Back when Morrison was conducting his experiments and I was pushing 720p, we were already fighting a losing battle. No one wanted 720p TVs, even if their viewing experience would be better with them. 1080p became a buzzword, a must-have—charts and math be damned. Now you needn’t even check if a TV is 1080p “full HD”—they pretty much all are, because that’s all that would sell.

And today, that’s not such a bad thing, because the contrast levels of 1080p sets are now quite good. There are worse things about modern TVs than their excessive pixel counts.

Is 4K unilaterally worthless in the home? Not if you’ve got a projector, a huge screen, a close seating distance, and perfect eyesight. I’m building a new home theater, so this stuff is on my mind. I’m considering a 134” screen and a seating distance of about 15 feet. That puts me right on the very edge of wishing I had more than 1080 pixels across my screen.

A case can be made for 4K with larger screens at home. At the moment, though, light output limits screen size far more than resolution. For home projectors, let’s just shrug and ask, “OK, why not?”
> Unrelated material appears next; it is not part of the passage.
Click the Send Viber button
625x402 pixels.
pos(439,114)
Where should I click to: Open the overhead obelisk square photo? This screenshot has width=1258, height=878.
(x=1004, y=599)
The answer to that rhetorical question is, of course, that 4K is expensive/unavailable in the home just now. But that will change. Eventually, all big TVs (and projectors) will have more pixels than the bare minimum for 1080p, and eventually this won’t be something you need to pay a premium for, or for which you’ll have to give up other features that matter much more, such as contrast.

In the meantime, buy your TV (or projector) not for its pixel count, but for its black level, and you’ll be happy.